I am beginning to wonder if we haven’t turned that story on its head.  Some time ago Jonah Goldberg wrote a book called Liberal Fascism, which I read only recently, and is yet another of Fran’s recommendations.  (Aside:  if Fran ever recommends a book, and especially if he starts quoting from it, by all means, drop what you are doing and read the durn thing.  You’ll be glad you did.)  In that book, Goldberg talks about the history of the Progressive movement, how it “progressed” into fascism, how it basically makes a religion of politics and the state, and how it now colors almost every aspect of political thought, despite nominal revulsion expressed by the political right.  Although the book doesn’t address it, the corruption of the money system was intimately tied up in this movement.  It took more than a century, which is why nobody really recognizes it or bothers about it.  Again, we take it all for granted.

In our unthinking embrace of Progressivism and fascism, which as he points out, now animates as much of the left as the right, I wonder if we have not become a bit less human, and a bit more like those alien bugs.  Does collectivizing and nationalizing childcare in the public schools, collectivizing and nationalizing finance, collectivizing and nationalizing our moral codes, and nationalizing basic charity through welfarism, not push these concerns out of mind and “let the government take care of them?”  How well does it take care of them – how well has it taken care of them in the past?  Does this not ensure that these ideals will be utterly corrupted and destroyed, and our civilization becomes like the thing it most hates?   I do not want my civilization to become like a hive of bees – mindless, selfless workers who do not understand nor want to understand their world, leave all value judgments to the Authorities, and fulfill their role as breeders and workers just as they’re told. 

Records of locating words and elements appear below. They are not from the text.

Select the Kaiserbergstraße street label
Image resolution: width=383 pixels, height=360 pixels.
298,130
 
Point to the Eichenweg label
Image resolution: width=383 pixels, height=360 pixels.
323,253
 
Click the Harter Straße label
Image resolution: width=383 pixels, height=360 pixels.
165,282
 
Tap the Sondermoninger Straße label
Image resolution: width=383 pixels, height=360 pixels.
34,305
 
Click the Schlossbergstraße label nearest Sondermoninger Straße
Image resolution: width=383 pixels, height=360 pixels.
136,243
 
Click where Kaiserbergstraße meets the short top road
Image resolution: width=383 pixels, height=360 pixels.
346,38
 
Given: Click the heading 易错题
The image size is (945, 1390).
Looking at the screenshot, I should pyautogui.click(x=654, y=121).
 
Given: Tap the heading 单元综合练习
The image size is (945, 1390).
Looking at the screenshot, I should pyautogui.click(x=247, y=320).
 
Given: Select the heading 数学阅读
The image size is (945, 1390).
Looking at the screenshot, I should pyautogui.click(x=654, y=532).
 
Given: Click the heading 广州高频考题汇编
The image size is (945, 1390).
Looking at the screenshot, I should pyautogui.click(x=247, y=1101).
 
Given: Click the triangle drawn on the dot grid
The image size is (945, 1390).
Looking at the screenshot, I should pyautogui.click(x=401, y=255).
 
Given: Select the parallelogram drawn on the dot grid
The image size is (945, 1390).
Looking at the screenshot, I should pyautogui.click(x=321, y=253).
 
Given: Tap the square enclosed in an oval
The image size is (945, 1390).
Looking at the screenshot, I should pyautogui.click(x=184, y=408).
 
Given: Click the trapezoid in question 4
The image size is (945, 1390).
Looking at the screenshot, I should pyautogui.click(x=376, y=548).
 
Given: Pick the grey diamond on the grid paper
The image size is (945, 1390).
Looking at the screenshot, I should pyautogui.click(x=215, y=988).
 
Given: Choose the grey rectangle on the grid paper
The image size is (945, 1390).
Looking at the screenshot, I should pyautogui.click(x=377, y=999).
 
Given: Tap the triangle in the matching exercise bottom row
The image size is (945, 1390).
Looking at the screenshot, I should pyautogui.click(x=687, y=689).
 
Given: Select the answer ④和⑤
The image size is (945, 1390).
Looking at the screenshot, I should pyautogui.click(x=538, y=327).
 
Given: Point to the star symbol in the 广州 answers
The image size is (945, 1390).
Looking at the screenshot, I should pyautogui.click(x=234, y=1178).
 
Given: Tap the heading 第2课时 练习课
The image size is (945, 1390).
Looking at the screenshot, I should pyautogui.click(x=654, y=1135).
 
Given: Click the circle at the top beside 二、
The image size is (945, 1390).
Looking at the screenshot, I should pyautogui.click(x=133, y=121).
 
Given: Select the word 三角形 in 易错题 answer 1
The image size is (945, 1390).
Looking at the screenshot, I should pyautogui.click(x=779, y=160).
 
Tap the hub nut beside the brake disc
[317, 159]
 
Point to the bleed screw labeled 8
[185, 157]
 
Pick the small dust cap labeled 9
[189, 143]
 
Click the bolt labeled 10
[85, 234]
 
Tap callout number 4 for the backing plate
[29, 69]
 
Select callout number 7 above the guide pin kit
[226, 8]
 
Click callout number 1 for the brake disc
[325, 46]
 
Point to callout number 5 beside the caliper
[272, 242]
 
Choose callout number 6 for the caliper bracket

I say, screw the statists.  All of them, whatever side of the aisle they sit on.  My values are too important to leave to those not-so-nice government men.  I want them to stay far, far away from anything that I love.  I want the job done right, and I intend to do it myself.  I will not have the government corrupting my marriage, church, values, and especially not my children.

Preserve social mores – get the government out of them.  Make them sacred, keep them sacred, and keep filthy hands away.  Begin by liberating yourself from the Progressivist mindset that I can assure you that you harbor.  Read Liberal Fascism if you don’t believe me, and even if you do.  Read about the disgusting things done in the name of “progress,” and see if you don’t find a little of your own thinking in them.  Then, read C. S. Lewis’ Space Trilogy.  See how the rot goes all the way to the top.

Give some serious thought to libertarianism.